One of Wang’s favorite pieces is “My Sisters at a Night at the Zoo (2022),” the last of the exhibition and Wang’s most recent artwork. This acrylic painting portrays Wang’s sisters at the zoo in a bright pink and blue color scheme. Using a photograph as reference, Wang enjoyed trying to render the image’s blurry composition and the night lighting.

Four paintings hang on a wall.
The exhibition featured experimental paintings, such as artwork inspired by her family and fanfiction. (Anna Choi • The Student Life)

“It’s just very exploratory,” Wang said of the artwork. “I’ve always wanted to paint something that imitated how the camera works and blurs things. I felt like that’d be a technical challenge.” 

“Studies of Women” also focused on fanfiction through a feminine lens, with part of Wang’s work reimagining characters from shows such as “Sherlock” and “Arcane” and films like “Lady Bird” through graphite renderings. Wang’s passion for fanfiction often makes these illustrations complex and imaginative.

“I really love how fanfiction is actually very female dominant,” Wang said. “You get topics in fanfiction that you don’t normally get in other books because it’s reflective of the real world events that are happening right now.” 

Wang noted that students who visited her exhibition were particularly drawn to fanart of their favorite TV characters, such as “Jinx (2022), an acrylic rendering of Jinx, a protagonist in Netflix’s new series “Arcane” and the League of Legends franchise.

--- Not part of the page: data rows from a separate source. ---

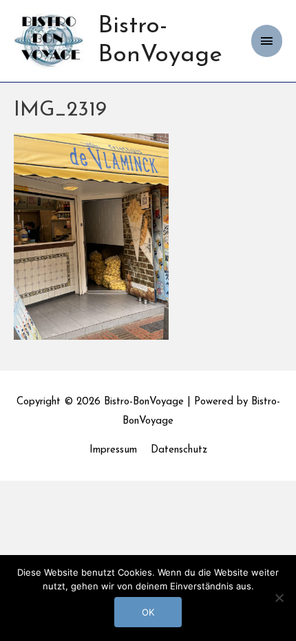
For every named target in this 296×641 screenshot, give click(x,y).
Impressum (113, 450)
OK (148, 612)
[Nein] (279, 598)
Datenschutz (179, 450)
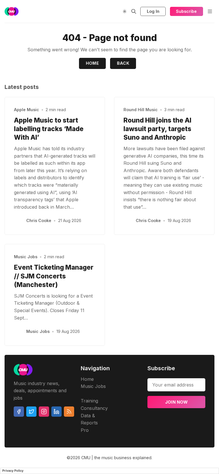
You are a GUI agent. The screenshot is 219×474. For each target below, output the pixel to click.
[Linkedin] (56, 411)
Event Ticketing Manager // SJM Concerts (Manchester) (54, 275)
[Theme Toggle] (124, 11)
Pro (85, 430)
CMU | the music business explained (116, 457)
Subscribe (186, 11)
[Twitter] (31, 411)
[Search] (133, 11)
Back (123, 63)
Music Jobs (25, 256)
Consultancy (94, 408)
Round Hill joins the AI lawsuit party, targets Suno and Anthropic (157, 128)
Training (89, 401)
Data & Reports (89, 419)
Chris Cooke (38, 220)
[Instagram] (44, 411)
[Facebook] (19, 411)
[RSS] (69, 411)
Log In (153, 11)
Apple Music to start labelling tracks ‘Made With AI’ (49, 128)
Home (92, 63)
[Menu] (209, 11)
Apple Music (26, 109)
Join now (176, 402)
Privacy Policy (12, 471)
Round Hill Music (140, 109)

“I think people are really fascinated by [the fan art],” Wang said. “I love the reactions I get to the Jinx painting because that came out like a month ago. And they freak out that I painted Jinx.”

In both her themes and media, which range from graphite sketches to mixed media collages, Wang’s artwork displays immense variety, as Wang enjoys exploring different ideas and techniques through creative expression.

“I just love changing,” Wang said. “Each time I draw something new, I’m kind of always changing, adapting. And I think it makes it more fun because I don’t want to stay in one box. Because then it gets boring.”

Waverly Wang — Studies of Women opened Feb. 7 at Harvey Mudd’s Sprague Gallery and closes today.